→ Exercise brief
The full set of entries is to be returned word for word.
===== Data section =====
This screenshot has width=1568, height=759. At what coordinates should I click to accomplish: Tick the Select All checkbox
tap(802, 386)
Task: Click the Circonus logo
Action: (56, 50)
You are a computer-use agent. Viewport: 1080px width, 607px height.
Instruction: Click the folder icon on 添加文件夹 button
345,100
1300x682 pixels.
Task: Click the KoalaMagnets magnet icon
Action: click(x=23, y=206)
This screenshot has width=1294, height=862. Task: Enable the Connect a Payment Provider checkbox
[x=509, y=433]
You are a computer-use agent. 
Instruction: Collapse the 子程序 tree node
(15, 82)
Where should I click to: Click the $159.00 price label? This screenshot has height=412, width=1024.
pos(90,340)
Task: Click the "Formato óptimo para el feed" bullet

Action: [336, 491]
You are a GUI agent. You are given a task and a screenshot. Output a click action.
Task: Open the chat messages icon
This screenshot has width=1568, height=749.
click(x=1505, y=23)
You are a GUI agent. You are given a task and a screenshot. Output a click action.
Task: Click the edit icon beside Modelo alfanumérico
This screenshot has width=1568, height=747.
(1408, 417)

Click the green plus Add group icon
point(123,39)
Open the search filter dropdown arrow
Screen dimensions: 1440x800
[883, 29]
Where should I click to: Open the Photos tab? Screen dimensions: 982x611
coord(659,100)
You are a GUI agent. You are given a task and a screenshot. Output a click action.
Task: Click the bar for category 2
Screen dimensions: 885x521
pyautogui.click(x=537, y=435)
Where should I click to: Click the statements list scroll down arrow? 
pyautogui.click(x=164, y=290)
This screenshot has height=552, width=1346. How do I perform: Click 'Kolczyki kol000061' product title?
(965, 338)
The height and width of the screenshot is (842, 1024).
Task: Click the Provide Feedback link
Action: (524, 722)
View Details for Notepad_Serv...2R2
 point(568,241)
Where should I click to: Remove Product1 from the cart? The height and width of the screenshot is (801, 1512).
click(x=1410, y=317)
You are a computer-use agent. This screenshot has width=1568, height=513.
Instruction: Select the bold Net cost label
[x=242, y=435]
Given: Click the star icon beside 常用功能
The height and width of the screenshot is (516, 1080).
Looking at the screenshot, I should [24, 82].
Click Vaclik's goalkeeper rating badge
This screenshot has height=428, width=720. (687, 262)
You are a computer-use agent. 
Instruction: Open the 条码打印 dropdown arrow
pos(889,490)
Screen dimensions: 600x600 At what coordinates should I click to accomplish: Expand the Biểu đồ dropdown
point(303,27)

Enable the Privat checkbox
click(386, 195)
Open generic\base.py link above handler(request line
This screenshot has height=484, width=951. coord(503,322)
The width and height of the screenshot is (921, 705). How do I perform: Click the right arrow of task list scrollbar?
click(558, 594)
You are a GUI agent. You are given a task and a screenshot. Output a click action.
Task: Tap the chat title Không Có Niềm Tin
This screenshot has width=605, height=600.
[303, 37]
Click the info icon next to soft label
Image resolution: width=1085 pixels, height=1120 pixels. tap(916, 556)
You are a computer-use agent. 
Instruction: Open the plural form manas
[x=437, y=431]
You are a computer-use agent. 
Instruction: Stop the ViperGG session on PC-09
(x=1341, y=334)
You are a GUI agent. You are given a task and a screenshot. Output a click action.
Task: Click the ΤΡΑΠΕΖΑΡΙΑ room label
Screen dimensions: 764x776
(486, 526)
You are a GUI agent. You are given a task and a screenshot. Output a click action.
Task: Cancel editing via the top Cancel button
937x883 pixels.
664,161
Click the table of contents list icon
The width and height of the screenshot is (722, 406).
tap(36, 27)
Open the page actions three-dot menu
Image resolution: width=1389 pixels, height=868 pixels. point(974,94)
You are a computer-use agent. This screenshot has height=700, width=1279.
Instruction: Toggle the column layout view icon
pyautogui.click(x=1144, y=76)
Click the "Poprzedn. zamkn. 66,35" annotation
=====
→ Result of the exercise
This screenshot has width=1568, height=759. At what coordinates should I click to accomplish: Tick the Select All checkbox
tap(802, 386)
Task: Click the Circonus logo
Action: (56, 50)
You are a computer-use agent. Viewport: 1080px width, 607px height.
Instruction: Click the folder icon on 添加文件夹 button
345,100
1300x682 pixels.
Task: Click the KoalaMagnets magnet icon
Action: click(x=23, y=206)
This screenshot has width=1294, height=862. Task: Enable the Connect a Payment Provider checkbox
[x=509, y=433]
You are a computer-use agent. 
Instruction: Collapse the 子程序 tree node
(15, 82)
Where should I click to: Click the $159.00 price label? This screenshot has height=412, width=1024.
pos(90,340)
Task: Click the "Formato óptimo para el feed" bullet

Action: [336, 491]
You are a GUI agent. You are given a task and a screenshot. Output a click action.
Task: Open the chat messages icon
This screenshot has width=1568, height=749.
click(x=1505, y=23)
You are a GUI agent. You are given a task and a screenshot. Output a click action.
Task: Click the edit icon beside Modelo alfanumérico
This screenshot has width=1568, height=747.
(1408, 417)

Click the green plus Add group icon
point(123,39)
Open the search filter dropdown arrow
Screen dimensions: 1440x800
[883, 29]
Where should I click to: Open the Photos tab? Screen dimensions: 982x611
coord(659,100)
You are a GUI agent. You are given a task and a screenshot. Output a click action.
Task: Click the bar for category 2
Screen dimensions: 885x521
pyautogui.click(x=537, y=435)
Where should I click to: Click the statements list scroll down arrow? 
pyautogui.click(x=164, y=290)
This screenshot has height=552, width=1346. How do I perform: Click 'Kolczyki kol000061' product title?
(965, 338)
The height and width of the screenshot is (842, 1024).
Task: Click the Provide Feedback link
Action: (524, 722)
View Details for Notepad_Serv...2R2
 point(568,241)
Where should I click to: Remove Product1 from the cart? The height and width of the screenshot is (801, 1512).
click(x=1410, y=317)
You are a computer-use agent. This screenshot has width=1568, height=513.
Instruction: Select the bold Net cost label
[x=242, y=435]
Given: Click the star icon beside 常用功能
The height and width of the screenshot is (516, 1080).
Looking at the screenshot, I should [24, 82].
Click Vaclik's goalkeeper rating badge
This screenshot has height=428, width=720. (687, 262)
You are a computer-use agent. 
Instruction: Open the 条码打印 dropdown arrow
pos(889,490)
Screen dimensions: 600x600 At what coordinates should I click to accomplish: Expand the Biểu đồ dropdown
point(303,27)

Enable the Privat checkbox
click(386, 195)
Open generic\base.py link above handler(request line
This screenshot has height=484, width=951. coord(503,322)
The width and height of the screenshot is (921, 705). How do I perform: Click the right arrow of task list scrollbar?
click(558, 594)
You are a GUI agent. You are given a task and a screenshot. Output a click action.
Task: Tap the chat title Không Có Niềm Tin
This screenshot has width=605, height=600.
[303, 37]
Click the info icon next to soft label
Image resolution: width=1085 pixels, height=1120 pixels. tap(916, 556)
You are a computer-use agent. 
Instruction: Open the plural form manas
[x=437, y=431]
You are a computer-use agent. 
Instruction: Stop the ViperGG session on PC-09
(x=1341, y=334)
You are a GUI agent. You are given a task and a screenshot. Output a click action.
Task: Click the ΤΡΑΠΕΖΑΡΙΑ room label
Screen dimensions: 764x776
(486, 526)
You are a GUI agent. You are given a task and a screenshot. Output a click action.
Task: Cancel editing via the top Cancel button
937x883 pixels.
664,161
Click the table of contents list icon
The width and height of the screenshot is (722, 406).
tap(36, 27)
Open the page actions three-dot menu
Image resolution: width=1389 pixels, height=868 pixels. point(974,94)
You are a computer-use agent. This screenshot has height=700, width=1279.
Instruction: Toggle the column layout view icon
pyautogui.click(x=1144, y=76)
Click the "Poprzedn. zamkn. 66,35" annotation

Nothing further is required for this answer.